◆ INSTRUÇÕES DAS TAREFAS:
A. De acordo com o texto fornecido, sobre quais parcelas incidem os honorários advocatícios segundo a Súmula 111 do STJ?
B. Liste todas as súmulas citadas no texto fornecido, indicando o tribunal de cada uma.

◆ TEXTO FORNECIDO:
========================
Todavia, no caso, não houve a caracterização da má-fé no recebimento de tais verbas pela
parte autora, valendo destacar que o erro administrativo não era detectável de pronto pela
requerente.
Nesse sentido, destaco a inclusão dos valores em voga na declaração de imposto de renda da
demandante (ID 94996737 – págs. 127 e 153-155), sendo, portanto, de rigor a manutenção da
r. sentença
HONORÁRIOS ADVOCATÍCIOS
Com o advento do novo Código de Processo Civil, foram introduzidas profundas mudanças no
princípio da sucumbência, e em razão destas mudanças e sendo o caso de sentença ilíquida, a
fixação do percentual da verba honorária deverá ser definida somente na liquidação do julgado,
com observância ao disposto no inciso II, do § 4º c.c. § 11, ambos do artigo 85, do CPC/2015,
bem como o artigo 86, do mesmo diploma legal.
Os honorários advocatícios, a teor da Súmula 111 do E. STJ incidem sobre as parcelas
vencidas até a sentença de procedência.
DISPOSITIVO
Ante o exposto, nego provimento à apelação do INSS, observando-se os honorários
advocatícios na forma acima fundamentada.
É o voto.
E M E N T A
DIREITO PREVIDENCIÁRIO. AÇÃO ANULATÓRIA DE DÉBITO PREVIDENCIÁRIO. VALORES
RECEBIDOS INDEVIDAMENTE APÓS CONCESSÃO DE APOSENTADORIA POR
INVALIDEZ. RESSARCIMENTO AO ERÁRIO. BOA FÉ OBJETIVA. CONSECTÁRIOS.
- Trata-se de ação ajuizada contra o INSS objetivando a anulação de débito apurado em razão
da percepção indevida do benefício de auxílio doença após a concessão de aposentadoria por
invalidez.
- É assegurada à Administração Pública a possibilidade de revisão dos atos por ela praticados,
com base no seu poder de autotutela, conforme se observa, respectivamente, das Súmulas n.º
346 e 473 do Supremo Tribunal Federal.
========================
◆ MATERIAL FORNECIDO:
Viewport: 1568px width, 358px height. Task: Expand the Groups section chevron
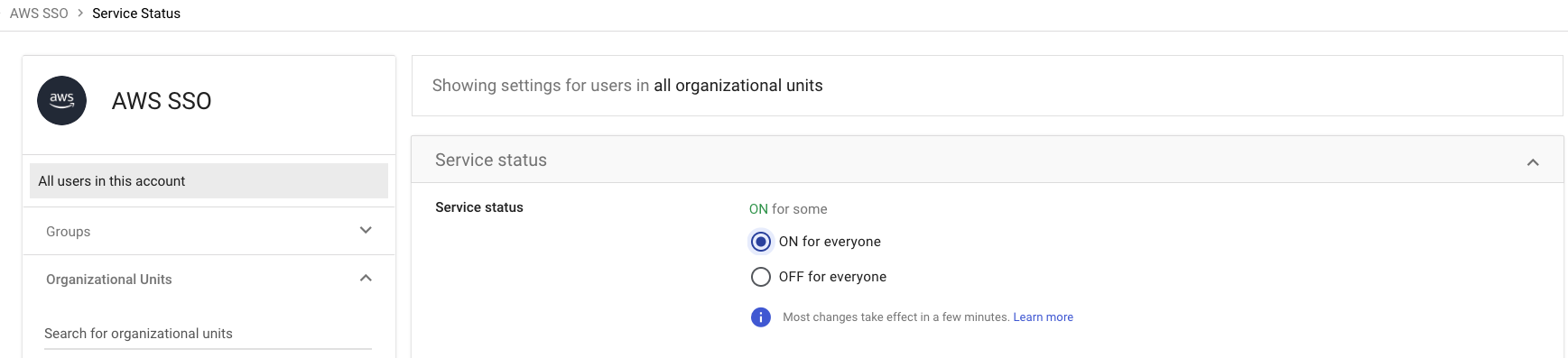(366, 230)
========================
◆ RESPOSTAS POR TAREFA:
A. Sobre as parcelas vencidas até a sentença de procedência.

B.
- Súmula 111 do Superior Tribunal de Justiça (E. STJ)
- Súmula 346 do Supremo Tribunal Federal
- Súmula 473 do Supremo Tribunal Federal